What to Consider When Choosing a Water Filtration System for Your Home

A water filtration system can ensure that your home has clean and fresh water for drinking, bathing, and cooking, and can also make your water simply taste better overall. There are many types of water filtration systems from which to choose, including simple filters you screw onto the end of your kitchen faucet to whole-house systems that filter the water before it even gets into your home. Note a few simple tips for choosing the best water filtration system for your home.

1. Installation

A whole-house system may sound very appealing if it means that you can shower and bathe in clean water as well as have it for drinking and cooking, but remember that these systems are very complicated to install.  You would no doubt need a plumber or a contractor to connect the filter to your home's pipes at the point of entry; while you may be willing to invest this money for the installation of your filtering system, note how easy it would be to change the filters as needed. Can you access the filter in the home or would you need a contractor to come out every time the filter needed changing? Also, would you be able to manage minor repairs on the filter, such as if a connector were to come loose? If you're concerned about the water coming out of the showerheads as well as the kitchen sink, you might opt for a model that goes under the sink for the kitchen and then a showerhead filter for the bathroom.

2. Taste

If your home's drinking water simply tastes funny, you can usually choose the type of filter that goes under the kitchen sink. These are often best for removing organic materials that make the water have an odd taste, as well as chlorine or any industrial byproducts that might seep into your city water supply. A pitcher filter is also typically strong enough to remove some minor contaminants that affect your water's taste.

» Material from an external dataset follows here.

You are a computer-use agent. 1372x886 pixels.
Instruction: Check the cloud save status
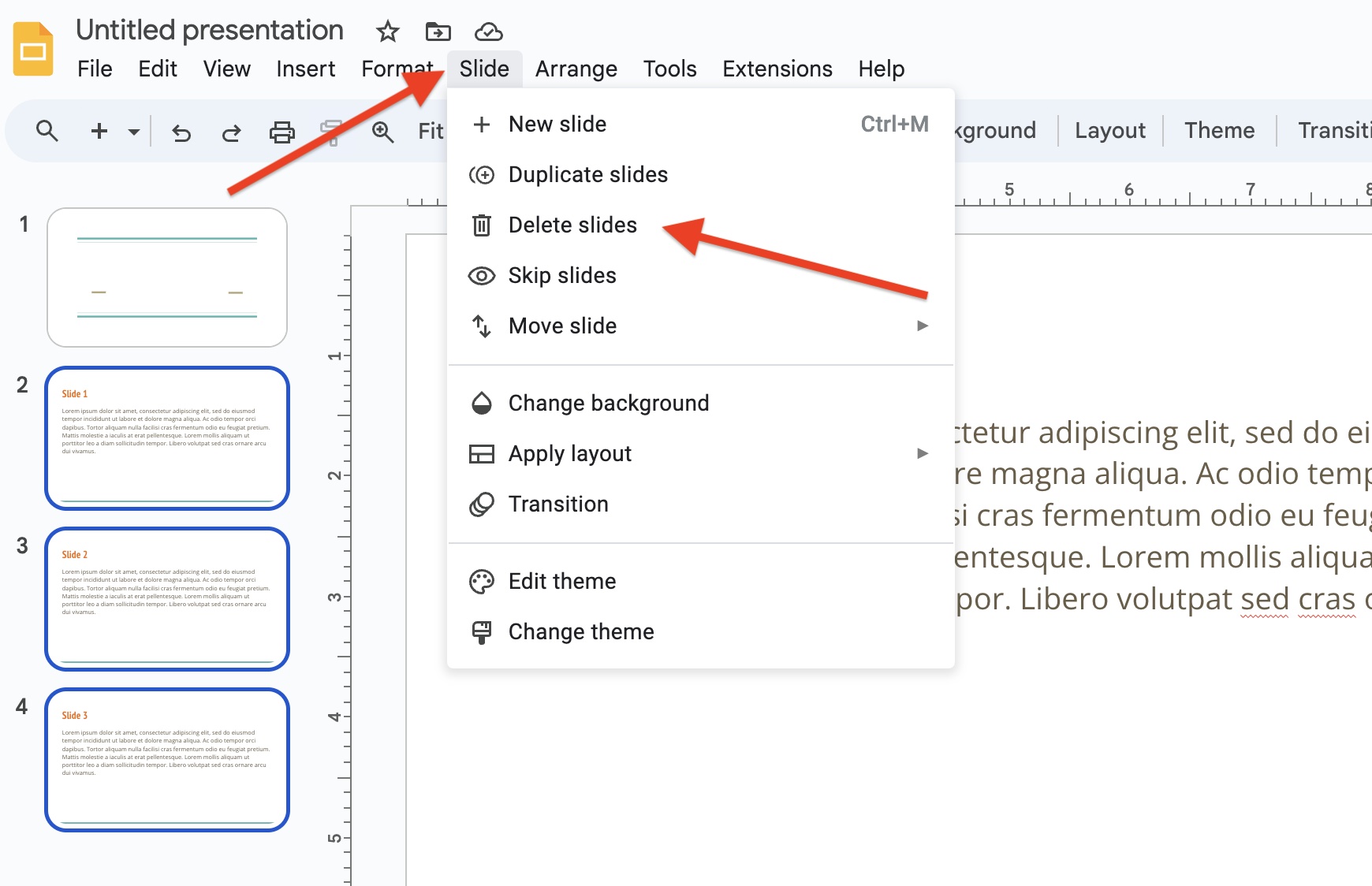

However, if your water tastes funny because it has rust or any type of scaly buildup, you may need to invest in a whole-house system, no matter the difficulty of maintaining it. Models that go under the sink often aren't strong enough to remove rust and the minerals that create hard water. In extreme cases, you might opt for both a whole-house water filter system and one that goes under the sink, to remove as many contaminants that are interfering with your water's taste overall.